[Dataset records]
= = = = =

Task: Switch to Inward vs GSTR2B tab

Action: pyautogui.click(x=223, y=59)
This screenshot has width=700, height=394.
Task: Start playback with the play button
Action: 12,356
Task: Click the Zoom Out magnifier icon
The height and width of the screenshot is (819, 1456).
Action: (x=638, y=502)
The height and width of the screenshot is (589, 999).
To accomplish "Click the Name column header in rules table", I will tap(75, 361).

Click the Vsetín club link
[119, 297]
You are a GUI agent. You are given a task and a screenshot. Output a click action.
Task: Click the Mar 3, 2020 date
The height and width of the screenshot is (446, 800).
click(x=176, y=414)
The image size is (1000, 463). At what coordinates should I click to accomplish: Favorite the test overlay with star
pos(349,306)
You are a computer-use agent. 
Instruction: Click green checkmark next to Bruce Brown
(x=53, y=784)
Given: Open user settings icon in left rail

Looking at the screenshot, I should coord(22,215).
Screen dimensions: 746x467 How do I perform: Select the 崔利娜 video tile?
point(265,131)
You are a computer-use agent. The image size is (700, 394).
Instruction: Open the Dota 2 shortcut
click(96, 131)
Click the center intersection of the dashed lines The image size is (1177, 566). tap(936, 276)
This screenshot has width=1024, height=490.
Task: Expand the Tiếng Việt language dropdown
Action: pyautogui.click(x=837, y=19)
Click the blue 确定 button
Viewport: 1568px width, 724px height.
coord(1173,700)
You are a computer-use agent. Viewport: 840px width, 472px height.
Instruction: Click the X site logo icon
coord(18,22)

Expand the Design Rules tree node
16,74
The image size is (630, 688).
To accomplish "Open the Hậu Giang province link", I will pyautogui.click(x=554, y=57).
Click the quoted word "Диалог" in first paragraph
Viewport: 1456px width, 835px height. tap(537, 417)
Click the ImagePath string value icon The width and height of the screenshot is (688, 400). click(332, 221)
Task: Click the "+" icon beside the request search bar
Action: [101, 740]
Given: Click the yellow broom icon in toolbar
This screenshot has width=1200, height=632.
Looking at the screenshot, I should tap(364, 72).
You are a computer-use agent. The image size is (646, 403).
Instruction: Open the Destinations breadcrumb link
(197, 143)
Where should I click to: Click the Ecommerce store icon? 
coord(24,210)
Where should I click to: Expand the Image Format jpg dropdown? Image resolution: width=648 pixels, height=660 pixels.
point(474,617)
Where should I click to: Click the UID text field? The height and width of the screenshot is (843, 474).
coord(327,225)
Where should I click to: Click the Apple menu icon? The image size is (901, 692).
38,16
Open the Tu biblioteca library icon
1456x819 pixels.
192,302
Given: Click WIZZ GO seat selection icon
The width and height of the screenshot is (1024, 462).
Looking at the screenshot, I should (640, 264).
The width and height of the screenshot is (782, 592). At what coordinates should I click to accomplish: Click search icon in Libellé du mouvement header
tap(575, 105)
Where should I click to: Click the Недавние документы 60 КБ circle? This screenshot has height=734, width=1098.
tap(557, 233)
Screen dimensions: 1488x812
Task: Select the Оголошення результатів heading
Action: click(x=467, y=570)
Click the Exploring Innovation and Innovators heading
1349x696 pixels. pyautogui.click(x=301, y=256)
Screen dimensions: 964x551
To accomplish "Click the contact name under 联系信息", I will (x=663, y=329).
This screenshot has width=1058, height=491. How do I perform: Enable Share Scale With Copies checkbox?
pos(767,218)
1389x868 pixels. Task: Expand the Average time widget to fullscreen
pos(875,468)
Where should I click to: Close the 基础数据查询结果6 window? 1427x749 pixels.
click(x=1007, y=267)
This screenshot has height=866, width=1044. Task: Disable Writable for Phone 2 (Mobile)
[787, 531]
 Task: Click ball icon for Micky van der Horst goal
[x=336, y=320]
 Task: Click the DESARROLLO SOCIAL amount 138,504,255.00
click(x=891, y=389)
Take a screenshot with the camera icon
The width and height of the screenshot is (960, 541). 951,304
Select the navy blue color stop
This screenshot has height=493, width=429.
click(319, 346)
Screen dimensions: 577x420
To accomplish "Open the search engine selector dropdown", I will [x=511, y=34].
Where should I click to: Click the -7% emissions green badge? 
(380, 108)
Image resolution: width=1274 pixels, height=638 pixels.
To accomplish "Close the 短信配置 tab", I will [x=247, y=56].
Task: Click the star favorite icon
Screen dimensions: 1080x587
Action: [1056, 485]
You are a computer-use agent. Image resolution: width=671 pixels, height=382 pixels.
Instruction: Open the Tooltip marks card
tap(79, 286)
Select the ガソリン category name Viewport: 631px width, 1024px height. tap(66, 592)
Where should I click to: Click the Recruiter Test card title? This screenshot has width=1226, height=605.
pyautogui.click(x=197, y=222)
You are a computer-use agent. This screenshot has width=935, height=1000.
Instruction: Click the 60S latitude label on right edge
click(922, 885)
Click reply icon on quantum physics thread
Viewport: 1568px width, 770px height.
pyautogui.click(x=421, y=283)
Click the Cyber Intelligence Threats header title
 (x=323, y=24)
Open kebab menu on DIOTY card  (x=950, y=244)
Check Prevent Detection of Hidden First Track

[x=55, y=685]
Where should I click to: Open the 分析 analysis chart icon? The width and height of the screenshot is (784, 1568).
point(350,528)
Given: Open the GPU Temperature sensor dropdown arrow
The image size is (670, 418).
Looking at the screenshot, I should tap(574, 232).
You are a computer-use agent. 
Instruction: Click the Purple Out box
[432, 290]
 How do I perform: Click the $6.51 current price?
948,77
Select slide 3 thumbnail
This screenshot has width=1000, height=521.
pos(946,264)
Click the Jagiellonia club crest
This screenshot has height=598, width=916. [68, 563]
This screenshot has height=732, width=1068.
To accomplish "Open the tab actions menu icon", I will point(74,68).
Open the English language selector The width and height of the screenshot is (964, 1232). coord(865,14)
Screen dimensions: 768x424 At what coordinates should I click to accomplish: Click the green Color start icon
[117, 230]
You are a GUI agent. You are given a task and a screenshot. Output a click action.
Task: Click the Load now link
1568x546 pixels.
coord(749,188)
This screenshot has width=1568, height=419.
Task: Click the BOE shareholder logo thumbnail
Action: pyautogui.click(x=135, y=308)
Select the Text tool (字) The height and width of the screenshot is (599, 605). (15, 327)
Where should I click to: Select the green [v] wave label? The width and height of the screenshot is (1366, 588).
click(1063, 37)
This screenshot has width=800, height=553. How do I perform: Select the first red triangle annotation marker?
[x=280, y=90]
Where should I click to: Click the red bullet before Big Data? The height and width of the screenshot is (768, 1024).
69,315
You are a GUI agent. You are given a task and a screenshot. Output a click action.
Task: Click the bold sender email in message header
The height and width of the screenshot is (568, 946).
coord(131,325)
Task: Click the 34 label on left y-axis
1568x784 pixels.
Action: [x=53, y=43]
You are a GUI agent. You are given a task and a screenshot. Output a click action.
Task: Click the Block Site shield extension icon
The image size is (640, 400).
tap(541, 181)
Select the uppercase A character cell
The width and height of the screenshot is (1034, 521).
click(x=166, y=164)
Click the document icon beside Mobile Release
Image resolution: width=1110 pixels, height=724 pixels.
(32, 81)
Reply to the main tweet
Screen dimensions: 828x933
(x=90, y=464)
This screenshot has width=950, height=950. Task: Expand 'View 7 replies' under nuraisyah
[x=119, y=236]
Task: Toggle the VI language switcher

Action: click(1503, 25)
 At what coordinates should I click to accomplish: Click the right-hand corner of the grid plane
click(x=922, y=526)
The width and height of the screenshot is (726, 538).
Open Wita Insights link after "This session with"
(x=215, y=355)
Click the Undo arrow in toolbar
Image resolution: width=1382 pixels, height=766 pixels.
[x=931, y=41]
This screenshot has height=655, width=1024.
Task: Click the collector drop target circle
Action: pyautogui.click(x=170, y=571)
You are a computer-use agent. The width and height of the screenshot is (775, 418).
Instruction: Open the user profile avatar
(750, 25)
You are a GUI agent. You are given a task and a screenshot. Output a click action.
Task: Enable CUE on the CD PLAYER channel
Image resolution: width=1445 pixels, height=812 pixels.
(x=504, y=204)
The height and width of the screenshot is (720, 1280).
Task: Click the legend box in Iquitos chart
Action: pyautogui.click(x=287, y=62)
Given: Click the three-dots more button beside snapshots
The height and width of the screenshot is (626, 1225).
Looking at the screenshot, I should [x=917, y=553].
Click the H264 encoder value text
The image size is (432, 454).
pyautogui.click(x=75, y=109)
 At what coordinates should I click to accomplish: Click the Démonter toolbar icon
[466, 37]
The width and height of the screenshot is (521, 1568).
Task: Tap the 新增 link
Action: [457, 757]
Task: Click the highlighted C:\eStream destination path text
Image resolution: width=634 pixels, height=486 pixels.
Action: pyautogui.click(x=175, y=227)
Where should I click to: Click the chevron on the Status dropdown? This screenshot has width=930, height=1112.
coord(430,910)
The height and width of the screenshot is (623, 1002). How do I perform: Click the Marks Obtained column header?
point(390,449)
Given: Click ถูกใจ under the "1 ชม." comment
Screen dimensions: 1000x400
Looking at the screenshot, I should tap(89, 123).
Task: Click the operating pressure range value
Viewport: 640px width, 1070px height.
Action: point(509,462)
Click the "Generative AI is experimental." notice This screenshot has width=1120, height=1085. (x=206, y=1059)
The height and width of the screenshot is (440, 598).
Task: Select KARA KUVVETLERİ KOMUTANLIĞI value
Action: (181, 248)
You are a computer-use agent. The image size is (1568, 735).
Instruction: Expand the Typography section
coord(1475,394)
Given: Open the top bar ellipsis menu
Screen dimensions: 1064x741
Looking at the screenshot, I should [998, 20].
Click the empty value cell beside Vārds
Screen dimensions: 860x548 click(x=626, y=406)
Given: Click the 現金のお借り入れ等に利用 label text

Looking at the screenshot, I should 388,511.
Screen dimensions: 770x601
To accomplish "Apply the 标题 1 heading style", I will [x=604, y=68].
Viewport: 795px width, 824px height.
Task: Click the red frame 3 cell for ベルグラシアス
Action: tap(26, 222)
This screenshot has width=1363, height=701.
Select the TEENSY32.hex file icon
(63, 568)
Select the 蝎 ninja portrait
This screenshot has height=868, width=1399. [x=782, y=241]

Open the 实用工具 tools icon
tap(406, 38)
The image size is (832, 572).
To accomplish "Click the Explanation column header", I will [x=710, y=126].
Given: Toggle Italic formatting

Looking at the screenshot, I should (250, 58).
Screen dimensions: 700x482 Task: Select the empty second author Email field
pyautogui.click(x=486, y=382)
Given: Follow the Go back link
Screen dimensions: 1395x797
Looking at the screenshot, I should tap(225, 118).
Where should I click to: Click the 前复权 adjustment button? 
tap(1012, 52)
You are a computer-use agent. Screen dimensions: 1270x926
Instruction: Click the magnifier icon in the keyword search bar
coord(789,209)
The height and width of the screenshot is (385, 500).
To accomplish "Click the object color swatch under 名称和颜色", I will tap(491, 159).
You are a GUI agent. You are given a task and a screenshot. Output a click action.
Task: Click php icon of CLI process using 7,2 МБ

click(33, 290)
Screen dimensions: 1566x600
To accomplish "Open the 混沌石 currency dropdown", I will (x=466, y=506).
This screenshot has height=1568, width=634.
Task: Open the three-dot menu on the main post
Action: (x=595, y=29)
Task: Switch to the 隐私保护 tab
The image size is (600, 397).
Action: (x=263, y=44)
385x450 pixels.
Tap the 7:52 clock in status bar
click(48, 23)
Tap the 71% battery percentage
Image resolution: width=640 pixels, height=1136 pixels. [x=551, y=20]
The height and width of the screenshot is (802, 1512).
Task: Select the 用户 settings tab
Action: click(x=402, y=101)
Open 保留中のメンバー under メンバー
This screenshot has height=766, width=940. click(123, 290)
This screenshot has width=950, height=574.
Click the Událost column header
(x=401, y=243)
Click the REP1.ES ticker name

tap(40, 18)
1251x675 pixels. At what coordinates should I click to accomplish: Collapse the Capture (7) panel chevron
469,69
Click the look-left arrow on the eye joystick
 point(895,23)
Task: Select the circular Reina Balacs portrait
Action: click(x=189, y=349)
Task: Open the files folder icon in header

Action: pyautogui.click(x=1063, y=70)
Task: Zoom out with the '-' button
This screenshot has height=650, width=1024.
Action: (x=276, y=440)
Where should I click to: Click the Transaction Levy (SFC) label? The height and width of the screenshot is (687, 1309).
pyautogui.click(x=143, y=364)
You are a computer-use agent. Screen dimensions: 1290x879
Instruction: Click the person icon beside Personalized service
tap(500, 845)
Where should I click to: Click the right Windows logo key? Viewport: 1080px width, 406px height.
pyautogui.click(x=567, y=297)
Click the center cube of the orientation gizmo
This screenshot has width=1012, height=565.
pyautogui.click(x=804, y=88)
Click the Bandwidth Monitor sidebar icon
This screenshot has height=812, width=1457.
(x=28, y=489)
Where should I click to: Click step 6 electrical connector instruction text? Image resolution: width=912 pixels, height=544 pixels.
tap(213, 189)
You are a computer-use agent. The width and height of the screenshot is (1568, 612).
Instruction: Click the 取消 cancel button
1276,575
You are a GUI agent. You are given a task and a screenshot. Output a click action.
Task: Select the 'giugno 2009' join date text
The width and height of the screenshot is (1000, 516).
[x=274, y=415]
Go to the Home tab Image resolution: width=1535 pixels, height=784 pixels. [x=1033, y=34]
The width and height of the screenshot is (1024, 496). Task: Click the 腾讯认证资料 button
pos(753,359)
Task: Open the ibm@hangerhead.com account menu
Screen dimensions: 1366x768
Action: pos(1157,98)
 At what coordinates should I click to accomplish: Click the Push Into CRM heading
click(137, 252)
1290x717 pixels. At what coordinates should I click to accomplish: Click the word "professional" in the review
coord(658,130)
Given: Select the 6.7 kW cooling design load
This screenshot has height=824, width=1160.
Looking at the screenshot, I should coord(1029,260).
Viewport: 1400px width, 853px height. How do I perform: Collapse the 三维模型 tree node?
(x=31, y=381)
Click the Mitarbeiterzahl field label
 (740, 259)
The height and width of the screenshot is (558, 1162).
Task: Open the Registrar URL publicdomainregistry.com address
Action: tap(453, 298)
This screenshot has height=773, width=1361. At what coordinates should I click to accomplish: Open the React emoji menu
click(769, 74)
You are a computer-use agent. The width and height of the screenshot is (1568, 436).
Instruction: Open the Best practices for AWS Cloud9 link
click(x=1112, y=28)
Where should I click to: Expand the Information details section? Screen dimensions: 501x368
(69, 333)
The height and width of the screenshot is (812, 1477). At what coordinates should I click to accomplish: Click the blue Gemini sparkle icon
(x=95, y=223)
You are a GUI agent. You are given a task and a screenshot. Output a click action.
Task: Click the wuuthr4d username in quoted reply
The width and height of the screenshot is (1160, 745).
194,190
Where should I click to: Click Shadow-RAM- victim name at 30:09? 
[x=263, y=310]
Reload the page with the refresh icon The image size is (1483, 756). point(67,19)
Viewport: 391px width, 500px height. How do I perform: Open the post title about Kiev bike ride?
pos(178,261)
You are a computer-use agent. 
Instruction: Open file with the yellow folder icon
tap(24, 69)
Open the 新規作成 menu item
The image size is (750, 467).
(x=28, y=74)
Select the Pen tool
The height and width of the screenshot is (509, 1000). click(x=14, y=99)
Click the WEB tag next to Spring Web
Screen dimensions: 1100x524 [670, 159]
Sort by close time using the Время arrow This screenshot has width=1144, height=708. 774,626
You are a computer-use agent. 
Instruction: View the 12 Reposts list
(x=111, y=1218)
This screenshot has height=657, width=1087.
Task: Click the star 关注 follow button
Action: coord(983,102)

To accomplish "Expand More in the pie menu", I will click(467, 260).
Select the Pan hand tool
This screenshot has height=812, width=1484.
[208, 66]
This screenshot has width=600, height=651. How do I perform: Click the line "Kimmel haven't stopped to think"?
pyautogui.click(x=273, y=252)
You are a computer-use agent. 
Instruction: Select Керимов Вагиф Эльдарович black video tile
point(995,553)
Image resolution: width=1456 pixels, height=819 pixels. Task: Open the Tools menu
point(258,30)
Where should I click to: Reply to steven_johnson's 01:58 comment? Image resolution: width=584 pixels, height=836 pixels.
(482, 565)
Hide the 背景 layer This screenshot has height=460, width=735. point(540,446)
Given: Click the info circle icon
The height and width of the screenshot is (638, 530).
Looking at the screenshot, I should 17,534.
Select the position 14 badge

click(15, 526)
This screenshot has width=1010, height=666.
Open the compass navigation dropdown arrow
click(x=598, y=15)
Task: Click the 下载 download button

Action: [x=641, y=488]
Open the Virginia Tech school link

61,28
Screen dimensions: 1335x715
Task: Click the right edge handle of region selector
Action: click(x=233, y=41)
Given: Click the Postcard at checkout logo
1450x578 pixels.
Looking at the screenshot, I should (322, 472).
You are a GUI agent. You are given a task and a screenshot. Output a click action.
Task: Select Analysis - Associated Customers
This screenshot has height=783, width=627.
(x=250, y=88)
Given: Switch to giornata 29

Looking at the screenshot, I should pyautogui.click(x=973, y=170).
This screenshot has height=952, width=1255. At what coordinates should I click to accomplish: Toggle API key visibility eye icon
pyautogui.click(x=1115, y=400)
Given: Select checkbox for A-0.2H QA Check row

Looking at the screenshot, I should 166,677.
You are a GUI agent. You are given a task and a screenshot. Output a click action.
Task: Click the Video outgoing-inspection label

= = = = =

TASK OBJECTIVE – All lines above from the one containing "The width and height of the screenshot is (1000, 516)." to the one containing "Task: Open the ibm@hangerhead.com" must be repeated exactly, both lines included, and no others.

ANSWER –
The width and height of the screenshot is (1000, 516).
[x=274, y=415]
Go to the Home tab Image resolution: width=1535 pixels, height=784 pixels. [x=1033, y=34]
The width and height of the screenshot is (1024, 496). Task: Click the 腾讯认证资料 button
pos(753,359)
Task: Open the ibm@hangerhead.com account menu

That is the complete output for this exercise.